The research team have now published their findings in the journal Cell, which states that, “The method employs N-methylpiperidine, a tertiary amine catalyst in methanol, to depolymerize polyethylene terephthalate (PET).”

Despite being conducted at a temperature of only 160°C for one hour, all of the plastic was broken down to yield dimethyl terephthalate and ethylene glycol. The process was even able to breakdown PET from multilayer plastic films, such as vacuum-sealed storage bags.

“The concept is to convert the polyesters to monomers. Those monomers can be re-synthesized to the polymers, and the new polymer is like brand new polymer,” notes Lin. “The quality is going to be the same as the polymers when they are first made — and that’s the uniqueness about chemical recycling.”

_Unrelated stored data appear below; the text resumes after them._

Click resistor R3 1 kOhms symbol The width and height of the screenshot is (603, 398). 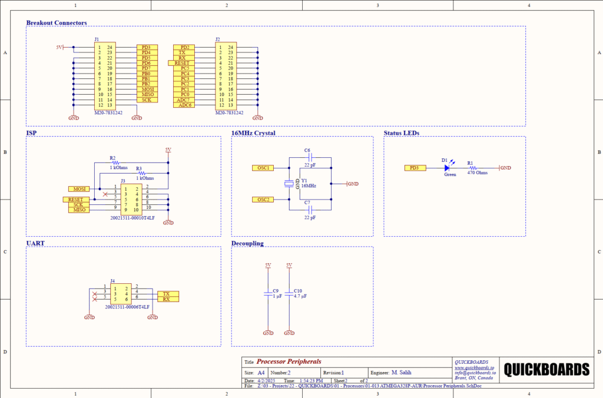point(142,173)
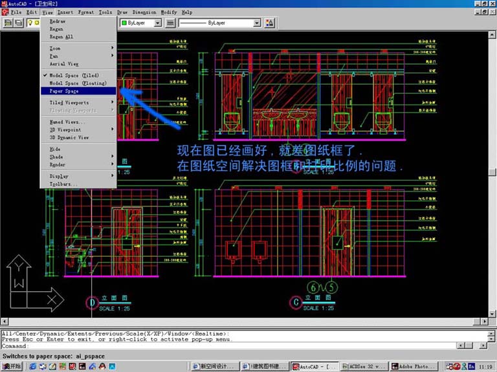Viewport: 497px width, 372px height.
Task: Click the Linetype toolbar icon
Action: [170, 23]
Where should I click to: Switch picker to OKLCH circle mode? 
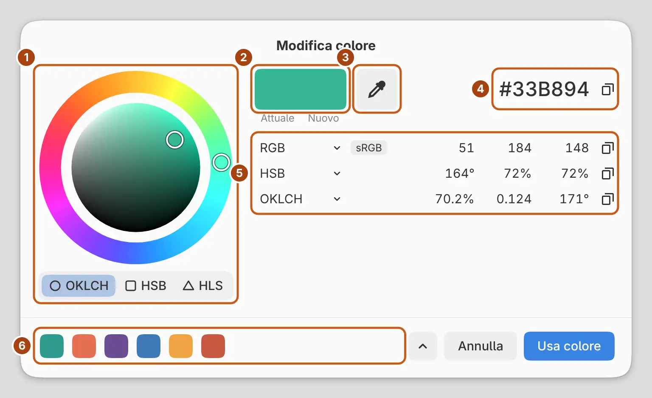[x=79, y=286]
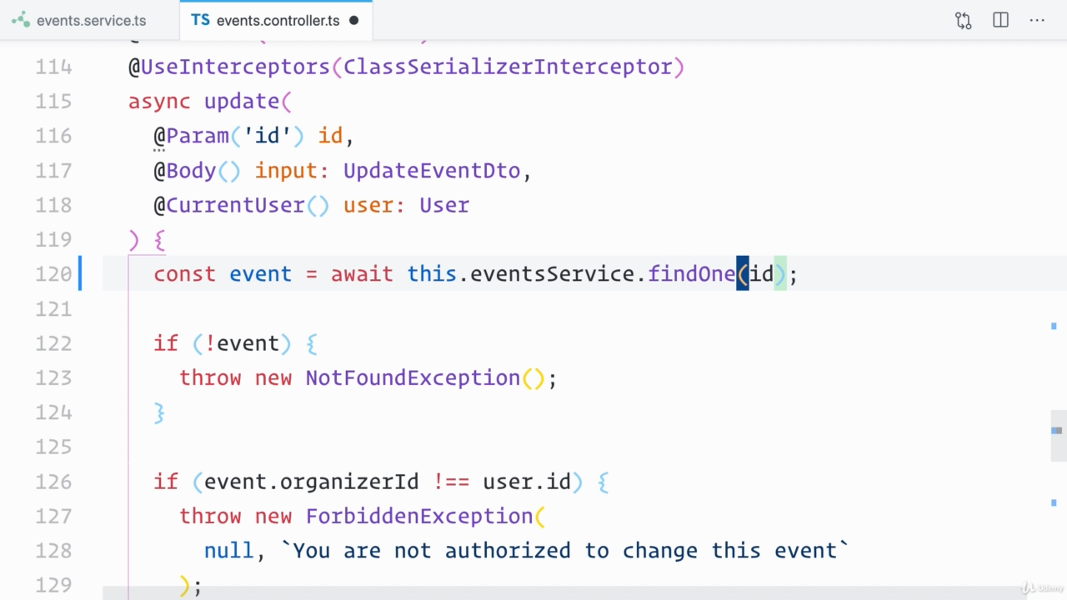Screen dimensions: 1067x600
Task: Click the ClassSerializerInterceptor identifier
Action: pyautogui.click(x=507, y=67)
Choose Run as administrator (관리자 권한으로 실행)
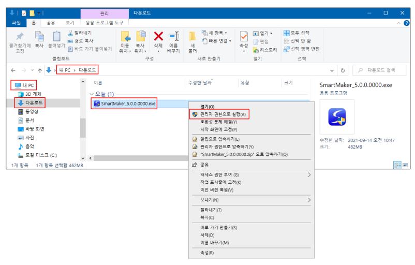This screenshot has width=415, height=265. click(x=224, y=114)
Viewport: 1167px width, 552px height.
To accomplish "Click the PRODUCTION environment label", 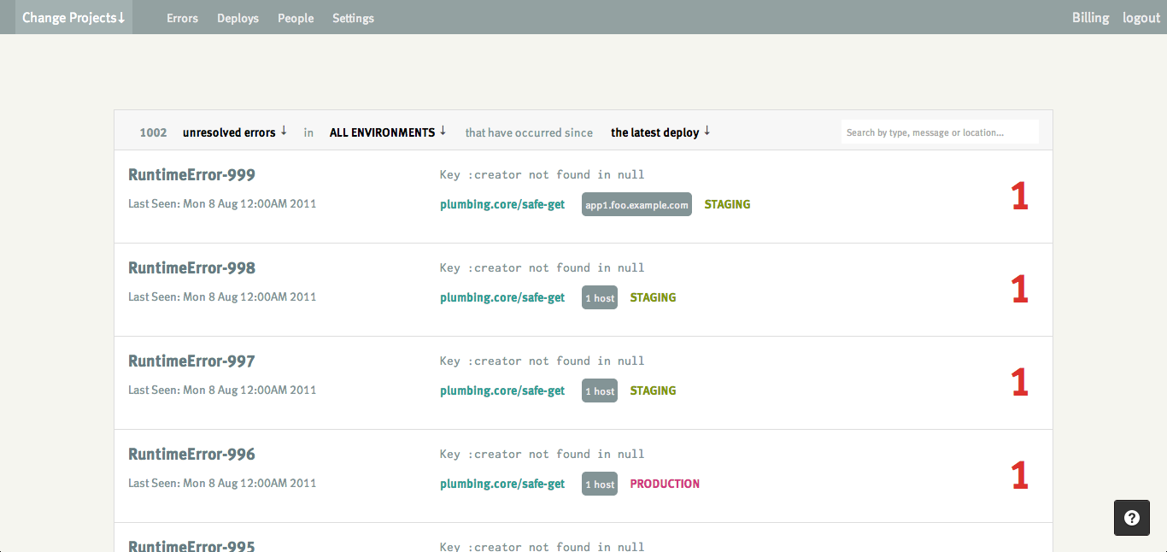I will [665, 484].
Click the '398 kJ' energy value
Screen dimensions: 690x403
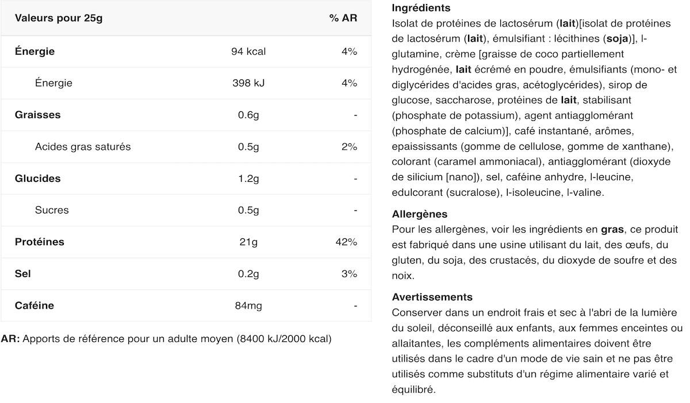pyautogui.click(x=248, y=83)

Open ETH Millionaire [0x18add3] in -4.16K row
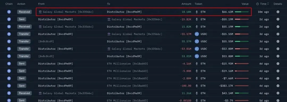coord(127,64)
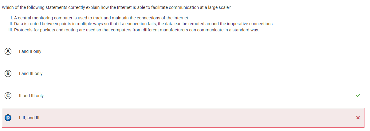The image size is (370, 131).
Task: Click statement III about protocols for packets
Action: pyautogui.click(x=134, y=30)
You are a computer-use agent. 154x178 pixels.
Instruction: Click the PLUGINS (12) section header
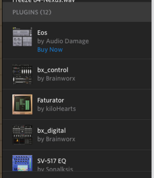coord(32,12)
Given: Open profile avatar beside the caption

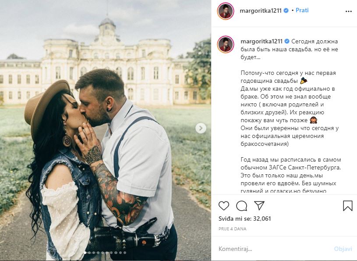Looking at the screenshot, I should point(226,44).
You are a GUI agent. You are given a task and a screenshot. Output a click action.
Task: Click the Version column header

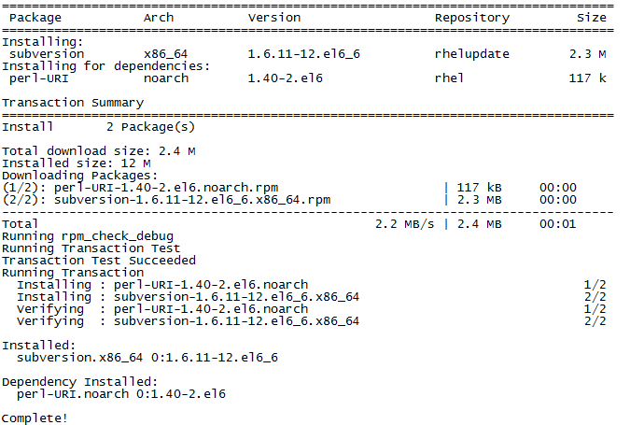click(274, 18)
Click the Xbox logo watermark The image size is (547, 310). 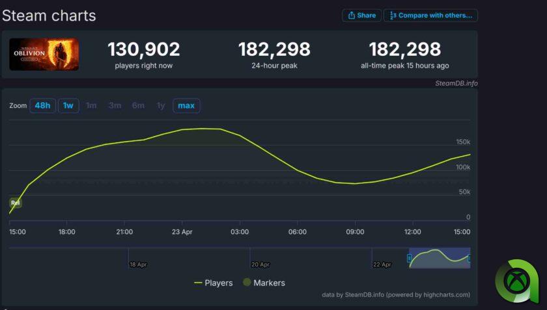pyautogui.click(x=518, y=283)
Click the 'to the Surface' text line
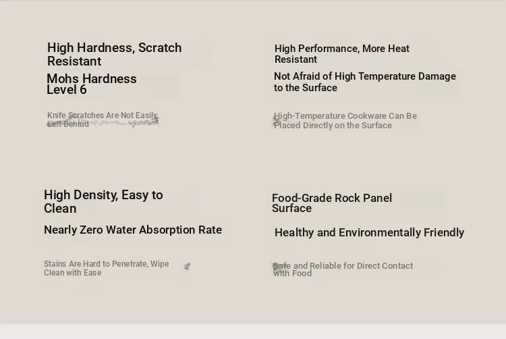506x339 pixels. tap(305, 88)
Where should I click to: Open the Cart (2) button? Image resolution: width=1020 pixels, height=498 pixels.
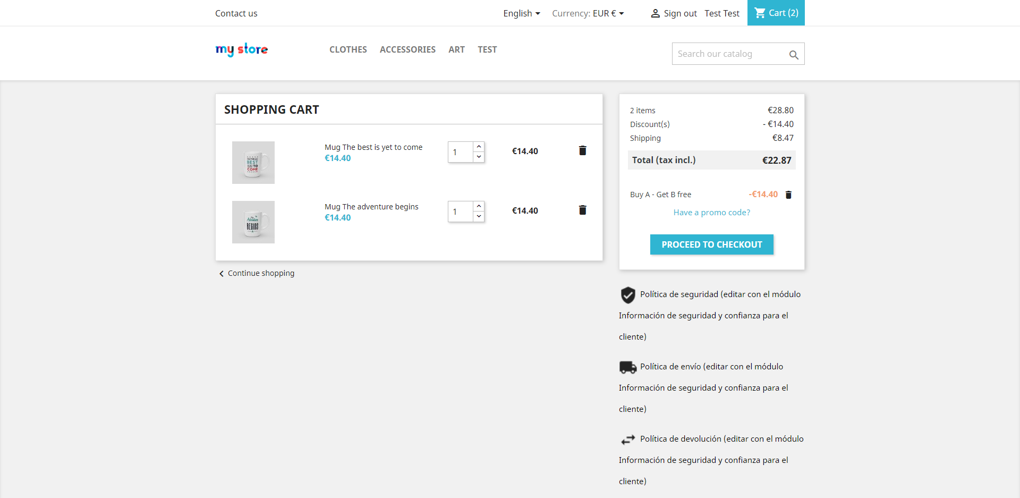tap(776, 13)
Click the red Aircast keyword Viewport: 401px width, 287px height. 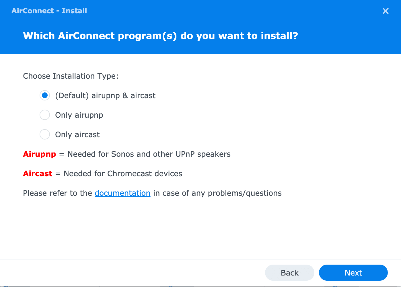pos(38,174)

The study also highlights the versatility of the new chemical recycling process. Explaining how it, “… also effectively breaks down other polyesters, including polylactic acid, polycarbonate, and polybutylene terephthalate, yielding high-yield monomers at relatively low temperatures.”

“The catalyst works very well and is very efficient, so we got very high yields, and the operating conditions are mild,” says Lin who led the research alongside Dr Shaoqu Xie.

The battle to make chemical recycling more cost efficient is key in solving the problem of plastic waste. By developing a process which is able to extract monomers from PET, even when mixed in with other household waste, such as polyethylene, polypropylene, and nylon the chemical industry will be able to take a major step towards plastic circularity.

Then, at last, raw material suppliers will be able to offer manufacturers sustainable feedstocks which are economically viable and of equal quality to virgin-plastic.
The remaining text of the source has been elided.